Try all 1-dimensional templates.
For each, issue a lot of queries.
See which templates are informative.
Extend all the 1-D templates to 2-D templates
Iterate. Stop after 3-D templates.
Generating queries. Here things become murky.
Experimentation and evaluation: I am skipping the experimentation except for Table 4, in which they compare the number of records that the system against the number of items in the database, for a dozen databases where this number was published or determinable. In all but one case, they were able to retrieve most of the records. What's strange are the two databases with 27 records.
Objective: Get useful information out of vast number of relational tables on Web.
14.1 billion HTML tables in English documents in Google index (2008).
About 154 Million of these are actually relational tables (rest are for formatting etc.)
Table Search Engine. Give high rank to tables that match query in top row and in leftmost column. Give query-indendent high rank to tables with high "Schema coherency" of the attributes, based on the ACSDb.
Schema Auto-Complete. A web designer enters some of the attributes of a table. Auto-complete suggests some more, based on high conditional probability.

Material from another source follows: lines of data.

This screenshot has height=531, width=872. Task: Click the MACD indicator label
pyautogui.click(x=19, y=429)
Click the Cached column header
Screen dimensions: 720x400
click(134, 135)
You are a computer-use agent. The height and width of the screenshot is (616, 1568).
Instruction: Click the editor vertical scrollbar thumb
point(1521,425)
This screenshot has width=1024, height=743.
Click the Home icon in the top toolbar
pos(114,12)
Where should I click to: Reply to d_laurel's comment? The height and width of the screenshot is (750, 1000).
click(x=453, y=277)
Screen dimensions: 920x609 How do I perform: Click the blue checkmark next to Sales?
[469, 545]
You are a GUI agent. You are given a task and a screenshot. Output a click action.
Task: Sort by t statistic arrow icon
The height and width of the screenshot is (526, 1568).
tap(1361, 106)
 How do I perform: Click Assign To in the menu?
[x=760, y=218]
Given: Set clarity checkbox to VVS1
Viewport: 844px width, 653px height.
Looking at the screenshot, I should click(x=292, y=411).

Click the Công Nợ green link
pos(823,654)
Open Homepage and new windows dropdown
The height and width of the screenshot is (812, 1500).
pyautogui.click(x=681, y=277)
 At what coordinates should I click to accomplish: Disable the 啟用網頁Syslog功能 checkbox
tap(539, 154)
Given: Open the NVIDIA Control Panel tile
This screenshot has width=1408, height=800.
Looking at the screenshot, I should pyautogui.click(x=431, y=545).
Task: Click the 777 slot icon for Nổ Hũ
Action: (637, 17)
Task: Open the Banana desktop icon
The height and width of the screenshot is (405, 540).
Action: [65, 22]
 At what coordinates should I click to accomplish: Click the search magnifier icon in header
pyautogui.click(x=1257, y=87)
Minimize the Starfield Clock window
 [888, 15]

Attribute synonymy. Attribute A is a synonym for attribute B if
Level of analysis
2 nice feature of document level classification
1) There is an immense body of free labelled data, in the form of reviews that have both a text and a number of stars.
2) Unlike most natural language tasks, the output is a number between 1 and 5.
Supervised classification learning
Classification problem: A universe of instances. A finite set of categories, a numerical measure. Given a new instance, predict which category it belongs to, or what is the value of the measure.
Supervised learning. You have available a corpus of instances that are labelled correctly, or mostly correctly.
Learning task: Learn a classifier from the labelled instances. Then do classification by applying the classifier to the new instance.
I'm not going to teach techniques for supervised classification learning. We will simply assume that these techniques exist and work better or worse depending on the problem. For a little bit about this, take the AI class G22.2560; for a lot about it, take "Machine Learning" G22.2565.
What I will discuss are the features that are used for classification, and techniques that go beyond supervised classification.
I. Some words (mostly adjectives; to a lesser extent nouns, verbs, and adverbs) are favorable ("good", "amazing", "beautiful") and some are unfavorable ("bad", "dreadful", "junk").
So for a very crude analysis you use a classifier that does classification just based on these words (e.g. by a weighted sum). Learn the classifier from the labelled corpus. "Applying machine learning techniques based on unigram [single word] models achieve over 80% in accuracy" (Pang and Lee p. 19) (for task of distinguishing positive from negative document).
II.A. Learn new words via synonyms/antonyms on WordNet. Learn word in foreign language from dictionary.
II.B. Learn new words via connectives. "U and V" -- probably same polarity. "U but V" --- probably opposite polarity.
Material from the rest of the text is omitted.